Narrowed it down to setting my local IP plus port 5000 for the OpenAI API. The connection error went away.

Chats still weren't working though, and after deleting something I'm stuck with an undefined list that I can't add to.

I also see this error in the console running vite, looks like it's using port 4742 for something?

  vite v2.9.17 dev server running at:

  > Local:    http://localhost:4743/
  > Network:  http://192.168.0.178:4743/

  ready in 164ms.

3:47:46 AM [vite] http proxy error:
Error: connect ECONNREFUSED 127.0.0.1:4742
    at TCPConnectWrap.afterConnect [as oncomplete] (node:net:1555:16)
3:47:46 AM [vite] http proxy error:
Error: connect ECONNREFUSED 127.0.0.1:4742
    at TCPConnectWrap.afterConnect [as oncomplete] (node:net:1555:16) (x2)
3:47:46 AM [vite] http proxy error:
Error: connect ECONNREFUSED 127.0.0.1:4742
    at TCPConnectWrap.afterConnect [as oncomplete] (node:net:1555:16) (x3)
3:47:46 AM [vite] http proxy error:
Error: connect ECONNREFUSED 127.0.0.1:4742
    at TCPConnectWrap.afterConnect [as oncomplete] (node:net:1555:16) (x4)
3:47:46 AM [vite] http proxy error:
Error: connect ECONNREFUSED 127.0.0.1:4742
    at TCPConnectWrap.afterConnect [as oncomplete] (node:net:1555:16) (x5)

Maybe next time!

Jason Schrader · Answer 1 · Fri Feb 23 2024 18:52:51 GMT+0800 (China Standard Time)

Linking #8 since I also saw white on white

Andrew · Answer 2 · Fri Feb 23 2024 22:32:48 GMT+0800 (China Standard Time)

Sorry for the trouble and thanks for the detailed feedback!

Once you run start.sh, it should show you the host/port it's running on, and that includes the pre-built frontend. The frontend directory is only needed for development.

I think the readme doesn't make that clear and I'll update it.

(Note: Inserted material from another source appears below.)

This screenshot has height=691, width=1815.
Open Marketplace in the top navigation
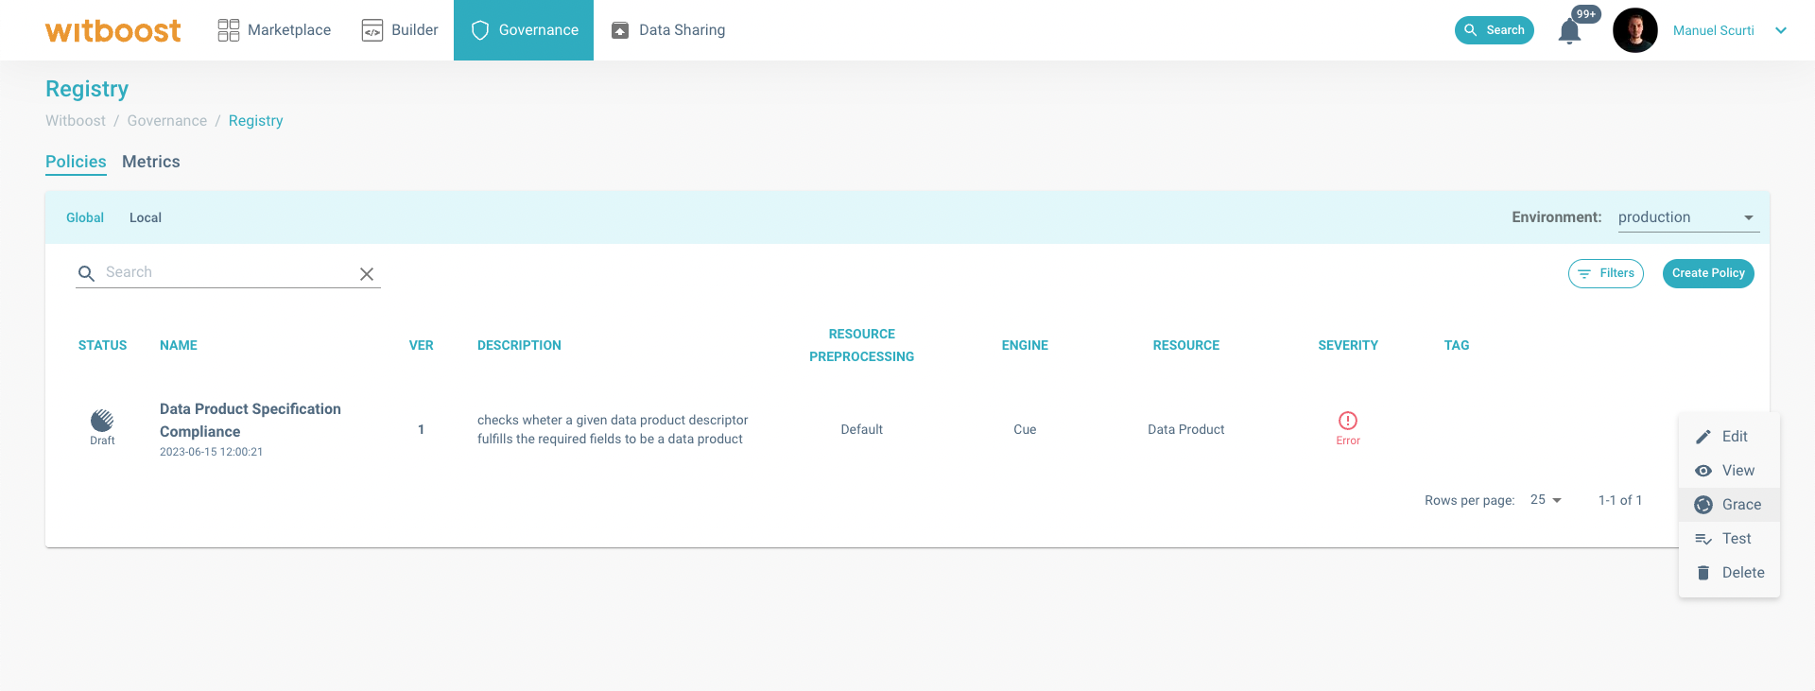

And thanks for pointing out the white text issue. I'll try to figure that out today!

Andrew · Answer 3 · Fri Feb 23 2024 23:13:33 GMT+0800 (China Standard Time)

Updated Step 3 in the setup section to:

Step 3
Run ./start.sh to start the app. The first run will take a bit to download the SentenceTransformers models for RAG support.

Once the app has started, you will see a line like:

 * Running on http://127.0.0.1:4742

Open the link in your browser to start using Nucleo!

Hope this helps future users. I also think I fixed the white text issue.